WiFi Charges Are Just Bad Business
Julius Solaris recently told a room of venue managers that WiFi should be free and apparently caused a small uprising. People walked out. The reaction was visceral.
He hit a nerve because he's absolutely right, and the industry knows it.
The Fundamental Problem
We've somehow convinced ourselves that internet access is separate from venue access. That connectivity is an upgrade rather than infrastructure. This thinking is outdated and harmful to everyone involved.
Events today are built around participation, not passive consumption. Attendees share insights while sessions are happening. They connect with speakers and other participants in real-time. They access materials, take notes, and engage with content through their devices.

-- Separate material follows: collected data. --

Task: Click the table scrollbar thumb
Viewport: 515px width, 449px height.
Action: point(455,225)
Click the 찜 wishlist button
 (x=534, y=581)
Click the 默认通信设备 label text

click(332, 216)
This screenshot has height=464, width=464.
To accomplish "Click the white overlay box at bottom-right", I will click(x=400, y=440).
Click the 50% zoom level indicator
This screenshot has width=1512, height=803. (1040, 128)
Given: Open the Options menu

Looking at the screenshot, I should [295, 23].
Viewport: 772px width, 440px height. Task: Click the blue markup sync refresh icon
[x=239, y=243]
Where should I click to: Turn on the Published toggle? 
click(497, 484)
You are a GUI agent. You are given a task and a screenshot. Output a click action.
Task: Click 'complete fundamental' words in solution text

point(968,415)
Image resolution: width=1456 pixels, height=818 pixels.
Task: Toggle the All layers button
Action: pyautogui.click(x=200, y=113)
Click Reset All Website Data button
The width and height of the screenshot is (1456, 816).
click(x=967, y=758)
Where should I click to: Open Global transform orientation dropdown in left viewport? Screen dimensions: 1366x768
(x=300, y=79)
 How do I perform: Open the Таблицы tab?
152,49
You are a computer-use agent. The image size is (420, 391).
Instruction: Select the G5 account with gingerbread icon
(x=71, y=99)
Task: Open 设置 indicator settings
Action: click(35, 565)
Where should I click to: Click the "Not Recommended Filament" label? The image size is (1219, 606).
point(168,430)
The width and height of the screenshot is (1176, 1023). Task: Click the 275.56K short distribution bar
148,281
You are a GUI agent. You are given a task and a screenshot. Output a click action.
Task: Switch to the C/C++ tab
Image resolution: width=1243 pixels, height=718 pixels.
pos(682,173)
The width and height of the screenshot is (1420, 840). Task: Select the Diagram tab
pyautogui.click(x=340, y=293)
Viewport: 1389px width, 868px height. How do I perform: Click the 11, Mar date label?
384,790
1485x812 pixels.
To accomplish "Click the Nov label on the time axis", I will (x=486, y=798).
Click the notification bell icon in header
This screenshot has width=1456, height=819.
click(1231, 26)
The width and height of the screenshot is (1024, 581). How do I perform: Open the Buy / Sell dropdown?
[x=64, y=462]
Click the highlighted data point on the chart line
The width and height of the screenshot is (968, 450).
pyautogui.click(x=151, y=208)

None of this works without reliable internet access. Treating WiFi as optional is like treating lighting as optional.
What This Really Costs
Event organizers are already stretched thin. Budget pressures are real. Resource constraints are constant. The last thing anyone needs is another negotiation point that adds complexity without adding value.
WiFi charges force unnecessary choices. They create budget line items that shouldn't exist. They add stress to planning processes that are already complicated enough.
More importantly, they undermine event outcomes. When connectivity is unreliable or expensive, engagement suffers. Social reach diminishes. The entire value proposition of bringing people together gets weakened.
The Infrastructure Reality
Some venues already understand this. They've absorbed connectivity costs into their base pricing because they recognize WiFi as infrastructure, not a service add-on. Their clients have smoother planning processes. Their events perform better.
These venues aren't operating as charities. They've simply recognized that connectivity is part of what modern venue rental includes, just like heating and electricity.
The venues still charging separately are creating artificial scarcity around something that's essential. They're solving a problem that doesn't need to exist.
Our Position
Events exist to create connections between people and ideas. In 2025, that requires both physical and digital infrastructure working together seamlessly.
Charging separately for WiFi undermines this fundamental purpose. It treats connectivity as luxury when it's actually necessity. It adds complexity to event planning when the goal should be simplification.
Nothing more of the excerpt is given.